Иногда Сванны решали провести целый день дома. И тогда, поскольку обедали поздно, очень скоро я начинал замечать, как над оградой палисадника закатывается солнце этого дня, казавшегося мне таким особенным, но сколько бы ламп ни вносили слуги (всех размеров и всех форм, эти лампы пылали на отведенных им алтарях – на консолях, на угловых тумбочках, на одноногих и четырехногих круглых столиках, словно озаряя отправление неведомого культа), в разговоре не рождалось ничего необыкновенного, и я уходил разочарованный, как в детстве, бывало, мы уходили со всенощной.

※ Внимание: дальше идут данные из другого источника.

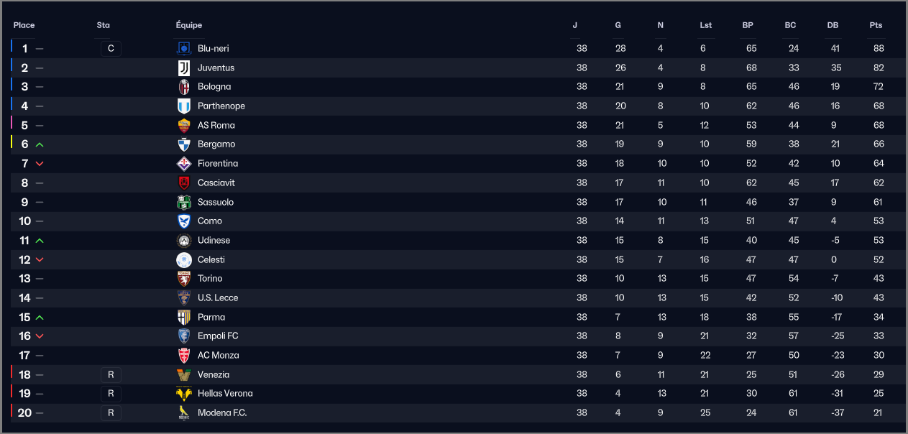Open the Sassuolo badge icon
The width and height of the screenshot is (908, 434).
(x=184, y=202)
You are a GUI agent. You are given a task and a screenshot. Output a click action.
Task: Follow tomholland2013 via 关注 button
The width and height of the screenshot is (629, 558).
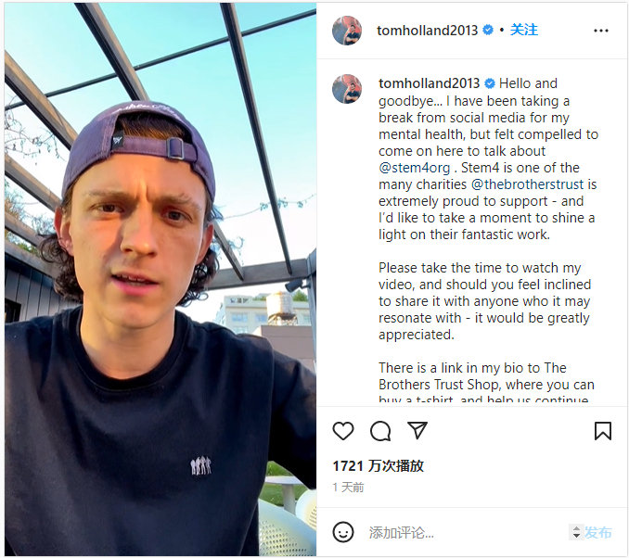coord(524,30)
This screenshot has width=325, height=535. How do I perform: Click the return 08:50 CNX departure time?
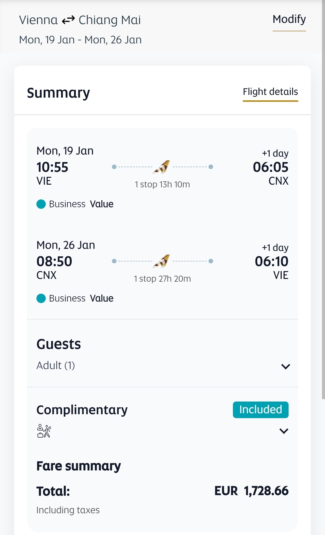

Но разочарование мое было чисто умственным. На самом деле я сиял от счастья в этом доме, где, даже если Жильберты со мной не было, она в любую минуту могла войти в комнату и подарить мне на целые часы свой разговор и внимательный улыбчивый взгляд, тот, что я впервые увидал в Комбре. Разве что время от времени меня постигало разочарование, потому что она нередко исчезала в просторных комнатах, в которые вела внутренняя лестница. Приходилось мне оставаться в гостиной, как возлюбленному актрисы, у которого есть только кресло в партере, и вот он беспокойно гадает, что же делается за кулисами, в артистическом фойе; чтобы узнать побольше про эти комнаты, я задавал Сванну искусно завуалированные вопросы, но в тоне моем все равно сквозила тревога, которой я не умел скрыть. Сванн объяснил, что Жильберта пошла в бельевую, вызвался мне ее показать и пообещал, что велит Жильберте брать меня с собой каждый раз, когда ей туда будет надо. Эти слова Сванна принесли мне внезапное облегчение: словно сократилась та ужасная внутренняя дистанция, в силу которой любимая женщина представляется нам такой далекой. В подобные минуты я испытывал к Сванну больше нежности, чем к Жильберте. Он был хозяином своей дочки, он вручал ее мне, а она иногда упиралась, и напрямую я имел над ней меньше власти, чем косвенно, через Сванна. И потом, ее-то я любил, а значит, не мог на нее смотреть без той растерянности, без той жажды чего-то еще, из-за которой мы в присутствии любимого существа перестаем чувствовать свою любовь.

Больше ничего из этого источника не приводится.